Interval expressions were not traditionally available in awk
.
They were added as part of the POSIX standard to make awk
and egrep
consistent with each other.
Initially, because old programs may use ‘{’ and ‘}’ in regexp
constants,
gawk
did not match interval expressions
in regexps.
However, beginning with version 4.0,
gawk
does match interval expressions by default.

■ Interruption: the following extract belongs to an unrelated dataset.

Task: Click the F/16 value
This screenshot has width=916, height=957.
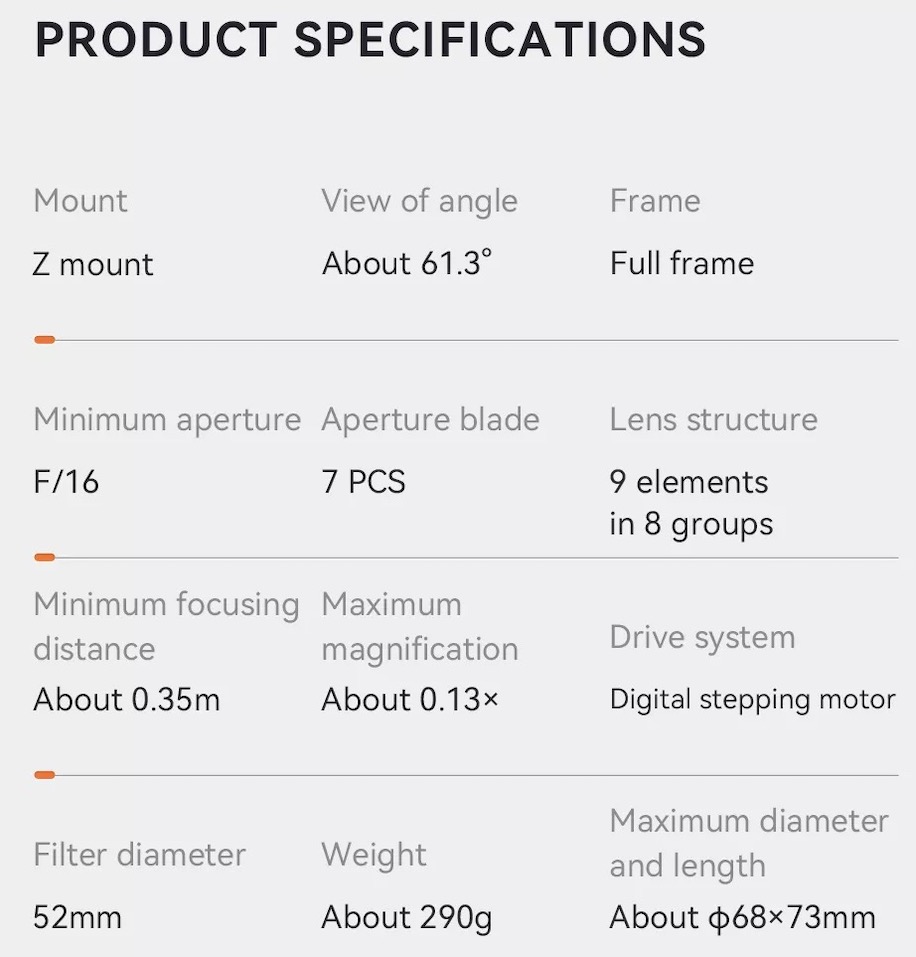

This is because compatibility with POSIX has become more
important to most gawk
users than compatibility with
old programs.
For programs that use ‘{’ and ‘}’ in regexp constants,
it is good practice to always escape them with a backslash. Then the
regexp constants are valid and work the way you want them to, using
any version of awk
.18
When ‘{’ and ‘}’ appear in regexp constants
in a way that cannot be interpreted as an interval expression
(such as /q{a}/
), then they stand for themselves.
As mentioned, interval expressions were not traditionally available
in awk
. In March of 2019, BWK awk
(finally) acquired them.
Starting with version 5.2, gawk
’s
--traditional option no longer disables interval
expressions in regular expressions.
POSIX says that interval expressions containing repetition counts greater than 255 produce unspecified results.

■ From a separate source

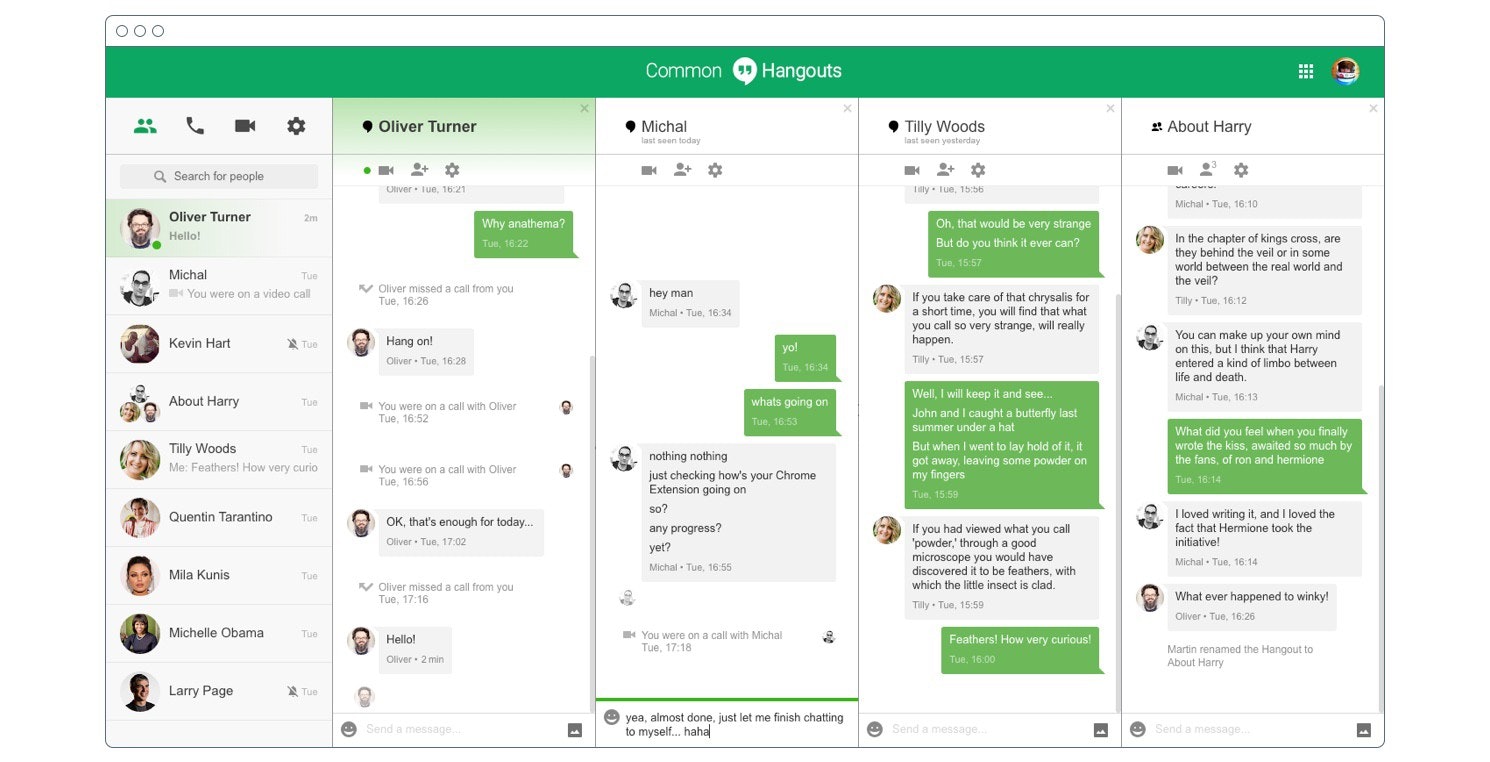
Task: Attach an image in the Oliver Turner chat
Action: 574,729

In the manual for GNU grep
, Paul Eggert notes the following:
Interval expressions may be implemented internally via repetition. For example, ‘^(a|bc){2,4}$’ might be implemented as ‘^(a|bc)(a|bc)((a|bc)(a|bc)?)?$’. A large repetition count may exhaust memory or greatly slow matching. Even small counts can cause problems if cascaded; for example, ‘grep -E ".*{10,}{10,}{10,}{10,}{10,}"’ is likely to overflow a stack. Fortunately, regular expressions like these are typically artificial, and cascaded repetitions do not conform to POSIX so cannot be used in portable programs anyway.
This same caveat applies to gawk
.
Use two backslashes if you’re using a string constant with a regexp operator or function.